World War II was the first fully modern war, for it combined classic military tactics with a full complement of armaments – planes, tanks, artillery, riflery, rockets, mortars, and bombs. Soldiers had a cause – Hitler had invaded their countries and they were determined to drive him out – but they were part of a military machine, cogs in its wheels. Battles were hard-fought, territory often gained by feet, not miles, and battle lines shifting by the week. It was an ordinary war.
It was not until Vietnam when the spectacle of war again appeared. F-16 jet fighters were once again Apocalyptic as they rained terror down from the skies. The destruction was Biblical and epic.
Despite Hinduism’s image as one of shanti, Om, and peace, its mythology is based on endless cycles of destruction and rebirth. The goddess Kali is the Destroyer and the god Siva dances for its rebirth.
Despite our intentions to end war and to progress towards a peaceful, accommodating, compassionate, and respectful Utopia, brutal, bloody, insensate conflicts will – as always – exist. How can millennia of violent, aggressive, brutal, human history not be of relevance? Genghis Khan is more expressive of human nature than Jesus Christ ever was.
The Old Testament, of course, reads in parts like the chronicles of Genghis Khan. Yahweh having seen how badly the Garden of Eden turned out, destroyed the world in the Flood. When the world repopulated and returned to its evil ways, God sent a message to the sinful. He destroyed the entire populations of Sodom and Gomorrah – men, women, children, and babies – in a vengeful, murderous purge. That too did not work, and he sent Jesus to deal with a seemingly irremediable world. His message of love, compassion, and brotherhood went unheeded, and the world now is no different than it ever was. God anticipated this, of course, and vowed to destroy the entire universe in a fiery inferno.
So Genghis Khan, the Crusades, Sodom and Gomorrah, Hiroshima and Nagasaki, the firebombing of Dresden, the napalming of Vietnam, and the nuclear intentions of rogue states are all part of the same, predictable scenario. The comic books of the Fifties were not aberrations but prophetic. It would not be aliens who would destroy the world, but ourselves. The same inevitability, the same destiny.
A few years back American boys played with He-man figures and created out of imagination and popular lore their own existential battles.

» **QUESTIONS TO ANSWER**:
1. Rewrite the passage on war and destruction from "Despite Hinduism’s image" to "for its rebirth.", substituting "Shiva" for "Siva".
2. For each statement below, state whether it agrees with the passage on war and destruction, and quote the words that decide it. (a) World War II is described as the first fully modern war. (b) Kali is the deity who dances for rebirth. (c) The comic books of the Fifties are called aberrations.

» **EXTRACTED ENTRIES**:
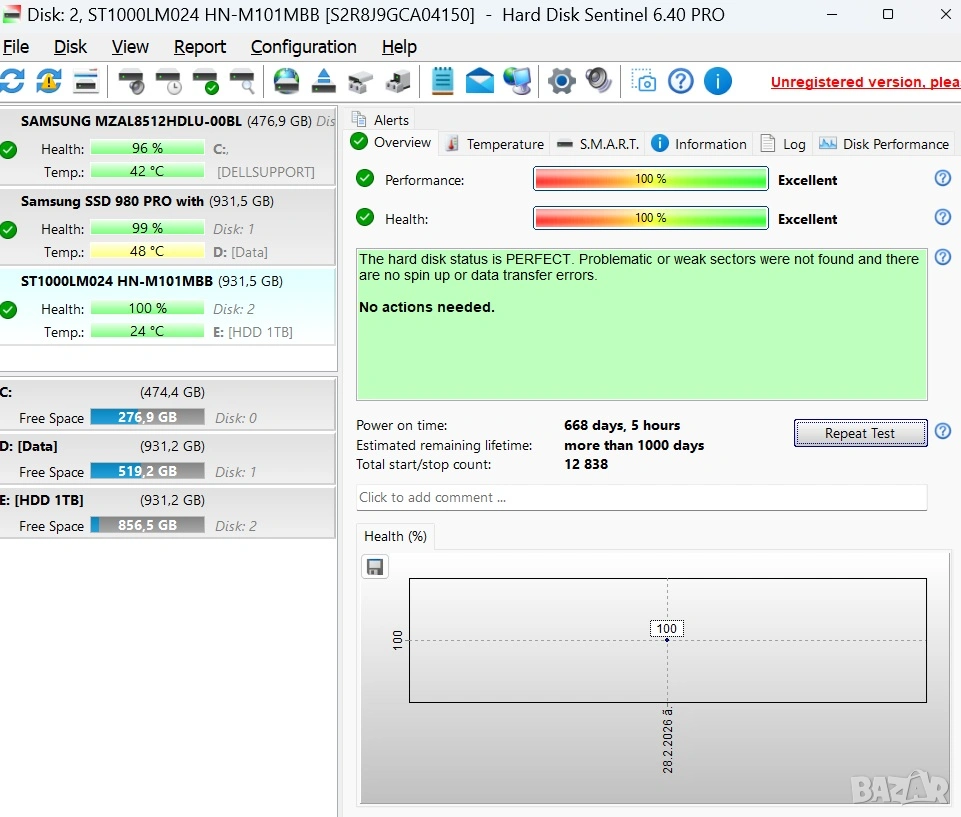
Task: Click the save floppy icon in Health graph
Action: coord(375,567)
* * *
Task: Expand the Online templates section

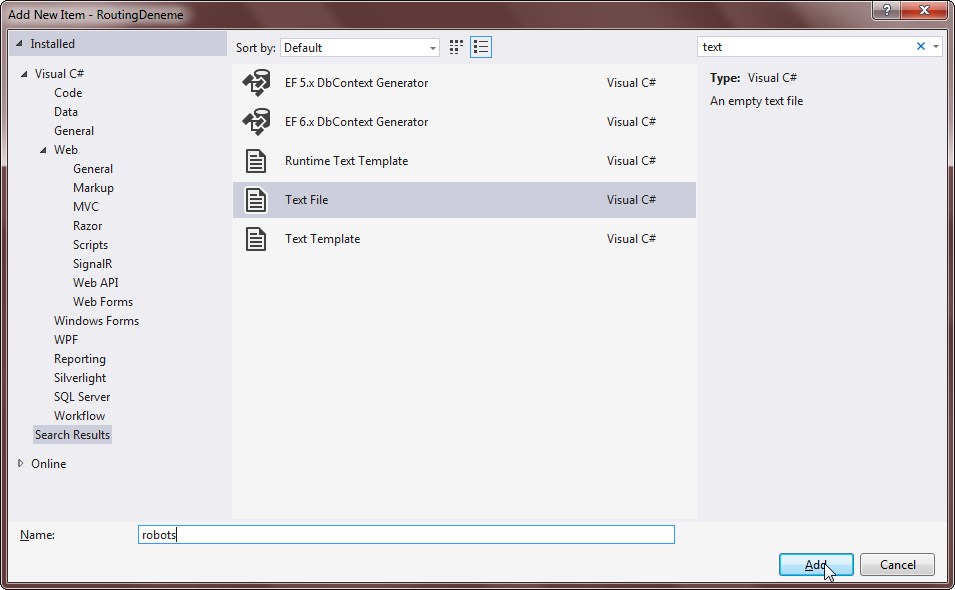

» **RESULTS FOR EACH TASK**:
1.
Despite Hinduism’s image as one of shanti, Om, and peace, its mythology is based on endless cycles of destruction and rebirth. The goddess Kali is the Destroyer and the god Shiva dances for its rebirth.

2.
(a) Yes: "World War II was the first fully modern war"
(b) No: "The goddess Kali is the Destroyer and the god Siva dances for its rebirth."
(c) No: "The comic books of the Fifties were not aberrations but prophetic."